Back in Photoshop I have decided to add more detail to the lips, so I create a new layer, select the brush tool, turn the opacity down to 20% and use white and black colours to draw lines on the lips, and use the blur tool to blur out the lines. 
























After adding detail to the lip using bump map.

Skin texture












 In Photoshop open none and create a new layer, rename it guide and fill the background with blue, because it different colour to the texture.
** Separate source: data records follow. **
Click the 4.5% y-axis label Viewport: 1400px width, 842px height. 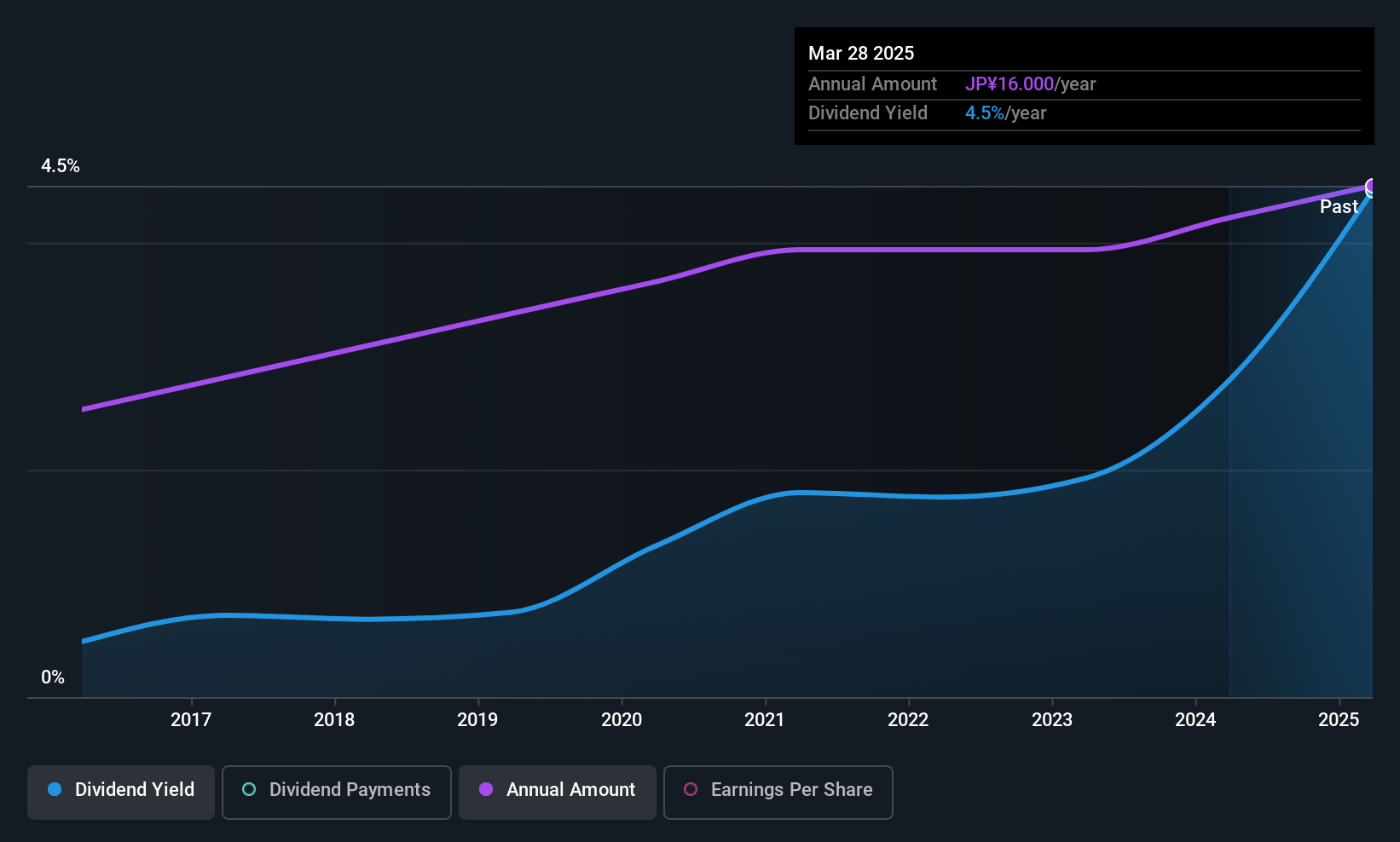[61, 166]
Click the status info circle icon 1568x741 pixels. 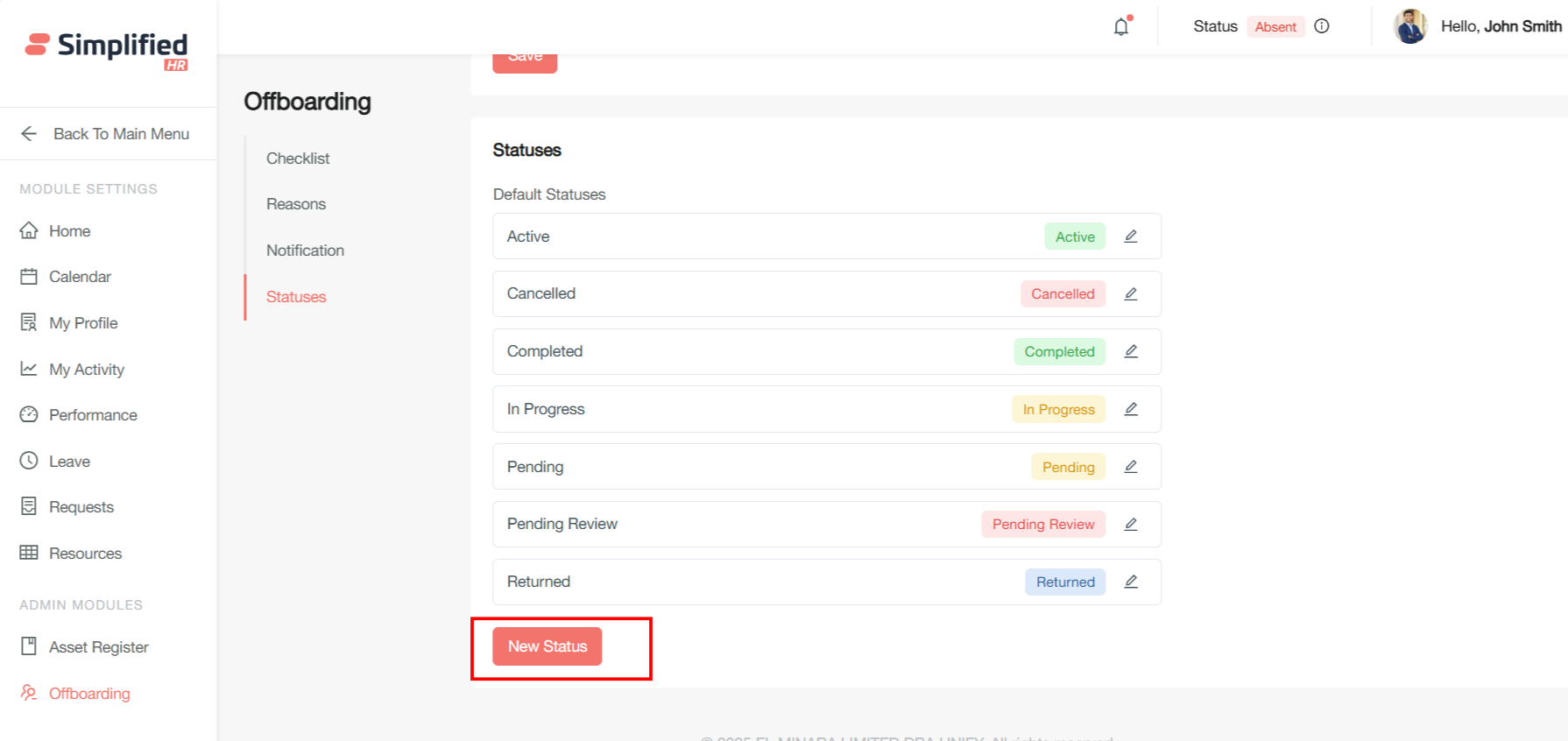point(1322,26)
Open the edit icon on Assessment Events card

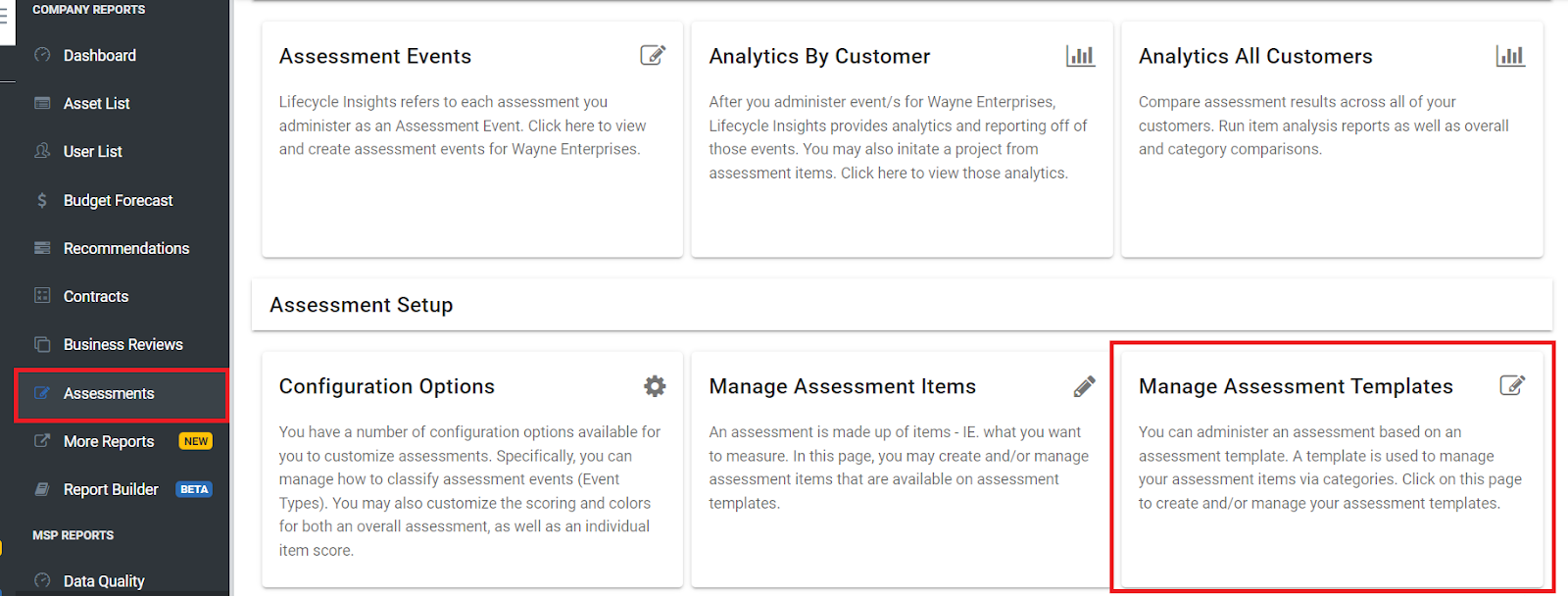654,55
On the background layer press ctrl a to select all and ctrl c to copy it, press ctrl q to turn on quick mask and past the background in to the guide layer.  












Go to select modify border and choose 4 for the border width, so if I zoom out I can still see all of the lines. 












Click as vector mask to remove everything that I haven’t selected.














Right click and apply layer mask.













Use the lasso tool to select the area I want, then copy and paste it to the uvmap.












Use the lasso tool to get the skin from the side, paste the skin to the none map and click edit, transform and flip horizontal, so I can use it for my right hand side of the face.    












If the skin doesn’t fit, I can use wrap to transform the shape of the skin.
 












After all the skins are in place, I can use the patch to join different part of skin together.












Use the lasso tool to copy one part of the skins and paste it to fill in any gaps, I can turn the opacity down to help me see which part it overlap and use the eraser tool to erase parts that are overlapping.   
 











If the gaps are too small I can use the cone tool to cover it up. 













Do the same to the ear by copying skin from the photos.












Whole face 












To add the inside eye skin colour, I have use the normal map to see the folded inner layer and highlight it using the brush tool.












Hide normal map and I have choose to use the colour that is similar to the skin inside my eye to fill in the gap. Use the blur tool to finish off.  


After I have finished the skin texture, I discovered that the ear skin colour doesn’t match with the skin on the face. So I decided to go back to 3d max, open edit in the unwrap uvw, scale and move the ear back in to the head, then weld the vertices of the head and ear together.  Render and save the new none map.